Vai viajar e pretende levar um vibrador ou outro sex toy eletrônico? Antes de colocar o produto na mala, existe um detalhe que merece atenção: a bateria.
Um alerta publicado pela CNN Indonesia chamou atenção justamente para esse problema. O risco não está relacionado ao fato de ser um produto erótico, mas ao uso de baterias, especialmente as de lítio, presentes em grande parte dos dispositivos recarregáveis.
O problema está na bateria, não no vibrador
Vibradores, sugadores, massageadores e outros produtos recarregáveis funcionam como vários outros eletrônicos que levamos em viagens.
O problema é que baterias de lítio podem apresentar risco de superaquecimento ou curto-circuito quando danificadas ou transportadas inadequadamente. Por isso, a aviação possui regras específicas para esses dispositivos.
Existe ainda outro risco bem mais simples: o produto ligar sozinho dentro da mala.
Imagine abrir a bagagem depois de algumas horas de viagem e descobrir que o vibrador passou boa parte do trajeto funcionando. Além de consumir a carga, dependendo do equipamento, isso pode provocar aquecimento.
Então, onde colocar o vibrador?
Para produtos eletrônicos recarregáveis, a recomendação mais segura é transportá-los na bagagem de mão, protegidos contra acionamento acidental.
As orientações podem variar conforme a companhia aérea e as características da bateria. Por isso, antes da viagem, vale conferir as regras específicas da empresa aérea.
A Civil Aviation Authority (CAA), autoridade de aviação civil do Reino Unido, recomenda que dispositivos eletrônicos portáteis com baterias de lítio sejam transportados na cabine sempre que possível e que sejam protegidos contra acionamento involuntário.
Como levar seu sex toy no avião
Não precisa complicar. Antes de fechar a mala:
- Ative a trava de viagem, se o produto tiver essa função.
- Desligue completamente o aparelho.
- Proteja o botão de acionamento para evitar que seja pressionado por roupas ou outros objetos.
- Leve o produto na bagagem de mão, especialmente quando possuir bateria recarregável de lítio.
- Proteja baterias removíveis ou sobressalentes contra contato com objetos metálicos e curto-circuito.
- Confira as regras da companhia aérea antes de embarcar.
Uma nécessaire ou embalagem original também pode ajudar a manter o produto protegido e separado dos demais objetos.

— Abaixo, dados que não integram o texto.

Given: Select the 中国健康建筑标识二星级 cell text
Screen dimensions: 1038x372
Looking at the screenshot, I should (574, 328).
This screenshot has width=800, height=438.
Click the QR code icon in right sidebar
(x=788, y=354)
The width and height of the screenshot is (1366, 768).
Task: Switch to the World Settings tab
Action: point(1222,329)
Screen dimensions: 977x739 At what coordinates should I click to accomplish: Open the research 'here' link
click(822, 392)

E se eu preferir despachar a mala?
É aqui que muita gente se confunde.
Não existe uma regra simples dizendo que “sex toy não pode ser despachado”. O que importa são as características do dispositivo e da bateria, além das regras da companhia aérea.
Alguns equipamentos eletrônicos podem ser aceitos na bagagem despachada sob determinadas condições. Porém, como existe a recomendação de transportar dispositivos com bateria de lítio na cabine, a bagagem de mão costuma ser a alternativa mais simples para evitar dúvidas.
E atenção: baterias sobressalentes de lítio não devem ser colocadas na bagagem despachada; normalmente precisam ser transportadas na cabine e protegidas contra curto-circuito.
E o país de destino?
Essa é outra questão importante.
Uma coisa é a regra da companhia aérea para transportar o produto. Outra é a legislação do país para onde você está viajando.
Alguns países possuem restrições específicas para determinados produtos sexuais ou conteúdos considerados obscenos. Portanto, quem viaja internacionalmente deve verificar também as regras alfandegárias do destino.
Uma informação que as marcas deveriam colocar na embalagem
A discussão também traz uma oportunidade para fabricantes e marcas do mercado erótico.
Produtos desenvolvidos para viagens poderiam trazer informações muito mais claras sobre:
tipo de bateria, capacidade, trava de viagem, forma correta de transporte e cuidados durante o embarque.
Uma pequena orientação na embalagem pode evitar dúvidas e transformar uma característica técnica em um diferencial de produto.
A função travel lock, por exemplo, já é valorizada justamente porque impede que o aparelho seja acionado involuntariamente dentro da bolsa ou mala.
Para quem desenvolve produtos, pensar em “uso durante viagens” pode abrir espaço para uma categoria interessante: sex toys compactos, discretos, seguros e realmente pensados para acompanhar o consumidor fora de casa.
Antes de viajar, confira
Seu vibrador não precisa ficar em casa só porque você vai viajar.
Mas, antes de colocar o produto na mala, faça uma última verificação: desligue, trave, proteja e confira as regras da companhia aérea.
O problema não é levar prazer na viagem. É esquecer que, quando existe uma bateria envolvida, seu sex toy também é um dispositivo eletrônico — e precisa ser tratado como tal.